> [AIM OF THE EXERCISE]: What lines below hold the string "every"? Copy them all.

_ _ _

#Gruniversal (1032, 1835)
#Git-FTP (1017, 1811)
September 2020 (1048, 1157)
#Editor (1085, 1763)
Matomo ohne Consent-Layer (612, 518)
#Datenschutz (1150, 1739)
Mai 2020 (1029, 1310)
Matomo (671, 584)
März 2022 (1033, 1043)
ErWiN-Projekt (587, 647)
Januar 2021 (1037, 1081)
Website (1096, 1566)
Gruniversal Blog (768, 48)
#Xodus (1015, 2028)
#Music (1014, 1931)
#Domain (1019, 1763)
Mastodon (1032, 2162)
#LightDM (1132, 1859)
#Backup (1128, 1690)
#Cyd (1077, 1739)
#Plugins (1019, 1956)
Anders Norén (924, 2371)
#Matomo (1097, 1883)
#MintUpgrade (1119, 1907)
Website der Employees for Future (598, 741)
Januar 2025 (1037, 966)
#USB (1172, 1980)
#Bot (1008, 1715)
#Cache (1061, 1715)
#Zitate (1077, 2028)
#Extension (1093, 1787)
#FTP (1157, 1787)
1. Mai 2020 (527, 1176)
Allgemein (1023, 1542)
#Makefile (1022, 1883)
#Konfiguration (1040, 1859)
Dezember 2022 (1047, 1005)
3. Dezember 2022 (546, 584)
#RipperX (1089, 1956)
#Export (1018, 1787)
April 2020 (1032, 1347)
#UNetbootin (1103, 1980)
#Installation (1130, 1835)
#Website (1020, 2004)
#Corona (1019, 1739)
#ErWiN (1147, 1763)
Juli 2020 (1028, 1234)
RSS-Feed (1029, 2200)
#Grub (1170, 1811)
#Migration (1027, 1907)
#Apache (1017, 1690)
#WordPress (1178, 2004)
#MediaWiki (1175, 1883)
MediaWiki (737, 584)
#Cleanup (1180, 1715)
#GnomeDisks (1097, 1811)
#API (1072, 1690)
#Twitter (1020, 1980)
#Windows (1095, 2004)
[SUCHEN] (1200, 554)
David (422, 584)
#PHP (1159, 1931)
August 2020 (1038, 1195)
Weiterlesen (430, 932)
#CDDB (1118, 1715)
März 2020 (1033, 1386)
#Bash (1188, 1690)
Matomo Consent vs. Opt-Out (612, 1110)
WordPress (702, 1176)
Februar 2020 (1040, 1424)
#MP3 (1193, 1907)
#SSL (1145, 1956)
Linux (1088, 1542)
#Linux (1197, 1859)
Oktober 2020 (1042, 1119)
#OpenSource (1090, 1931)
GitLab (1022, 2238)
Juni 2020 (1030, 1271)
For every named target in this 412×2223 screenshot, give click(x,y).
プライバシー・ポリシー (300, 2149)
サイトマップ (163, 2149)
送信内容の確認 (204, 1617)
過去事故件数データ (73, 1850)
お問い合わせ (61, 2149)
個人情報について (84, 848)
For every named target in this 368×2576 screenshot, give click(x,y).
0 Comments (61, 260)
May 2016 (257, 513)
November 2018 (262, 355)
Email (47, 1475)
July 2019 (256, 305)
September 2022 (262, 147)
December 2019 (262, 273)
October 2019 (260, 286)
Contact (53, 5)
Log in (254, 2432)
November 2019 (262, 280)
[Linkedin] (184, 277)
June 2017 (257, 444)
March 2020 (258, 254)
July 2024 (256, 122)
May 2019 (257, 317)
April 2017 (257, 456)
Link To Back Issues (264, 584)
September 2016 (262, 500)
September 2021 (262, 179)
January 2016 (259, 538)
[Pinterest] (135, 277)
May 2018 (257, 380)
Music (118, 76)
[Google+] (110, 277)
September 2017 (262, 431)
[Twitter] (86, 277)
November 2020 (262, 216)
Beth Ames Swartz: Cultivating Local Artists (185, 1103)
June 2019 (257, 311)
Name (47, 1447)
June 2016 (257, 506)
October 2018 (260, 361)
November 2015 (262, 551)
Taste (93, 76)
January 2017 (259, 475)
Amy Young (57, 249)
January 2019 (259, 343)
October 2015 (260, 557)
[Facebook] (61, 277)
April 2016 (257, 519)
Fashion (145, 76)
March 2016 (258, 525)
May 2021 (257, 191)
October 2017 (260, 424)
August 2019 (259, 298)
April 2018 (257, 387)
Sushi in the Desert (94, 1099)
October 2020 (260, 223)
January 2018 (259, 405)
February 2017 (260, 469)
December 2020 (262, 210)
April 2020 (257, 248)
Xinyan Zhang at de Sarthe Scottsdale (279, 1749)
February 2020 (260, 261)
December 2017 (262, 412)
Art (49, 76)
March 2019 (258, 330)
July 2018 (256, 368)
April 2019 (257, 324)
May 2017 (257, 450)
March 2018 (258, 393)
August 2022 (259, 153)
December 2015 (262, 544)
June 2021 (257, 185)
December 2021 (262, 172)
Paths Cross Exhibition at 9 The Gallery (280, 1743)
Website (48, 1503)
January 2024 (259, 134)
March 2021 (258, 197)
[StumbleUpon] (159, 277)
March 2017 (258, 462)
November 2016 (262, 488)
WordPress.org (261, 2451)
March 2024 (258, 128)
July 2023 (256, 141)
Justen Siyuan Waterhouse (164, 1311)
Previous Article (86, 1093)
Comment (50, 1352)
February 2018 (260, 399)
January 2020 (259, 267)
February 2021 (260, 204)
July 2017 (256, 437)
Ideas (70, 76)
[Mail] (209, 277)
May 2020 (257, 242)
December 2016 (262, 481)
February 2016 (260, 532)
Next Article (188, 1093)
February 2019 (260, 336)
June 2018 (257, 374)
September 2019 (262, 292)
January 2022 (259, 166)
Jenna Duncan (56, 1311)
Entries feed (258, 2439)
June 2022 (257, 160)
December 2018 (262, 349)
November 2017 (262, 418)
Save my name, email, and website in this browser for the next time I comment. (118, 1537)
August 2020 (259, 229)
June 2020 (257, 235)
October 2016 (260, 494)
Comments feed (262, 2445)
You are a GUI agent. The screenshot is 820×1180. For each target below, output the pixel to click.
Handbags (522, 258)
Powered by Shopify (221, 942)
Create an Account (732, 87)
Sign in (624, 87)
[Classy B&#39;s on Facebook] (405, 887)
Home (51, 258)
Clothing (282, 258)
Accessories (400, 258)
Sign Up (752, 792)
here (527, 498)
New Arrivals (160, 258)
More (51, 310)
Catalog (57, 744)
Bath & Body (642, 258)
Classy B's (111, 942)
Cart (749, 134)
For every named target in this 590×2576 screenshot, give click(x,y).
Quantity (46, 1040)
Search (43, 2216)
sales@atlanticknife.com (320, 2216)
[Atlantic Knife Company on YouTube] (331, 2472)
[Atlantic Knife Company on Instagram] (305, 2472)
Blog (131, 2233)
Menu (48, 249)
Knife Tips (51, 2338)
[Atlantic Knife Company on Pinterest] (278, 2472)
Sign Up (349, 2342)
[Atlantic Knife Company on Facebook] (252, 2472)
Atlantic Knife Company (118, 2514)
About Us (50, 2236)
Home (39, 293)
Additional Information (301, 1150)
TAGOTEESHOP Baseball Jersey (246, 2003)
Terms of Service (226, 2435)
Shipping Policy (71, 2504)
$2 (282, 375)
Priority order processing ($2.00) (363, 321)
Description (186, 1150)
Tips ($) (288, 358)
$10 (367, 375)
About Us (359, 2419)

_ _ _

> [PROBLEM SOLUTION]:
For every named target in this 412×2223 screenshot, give click(x,y).
For every named target in this 368×2576 screenshot, give click(x,y).
For every named target in this 590×2576 screenshot, give click(x,y).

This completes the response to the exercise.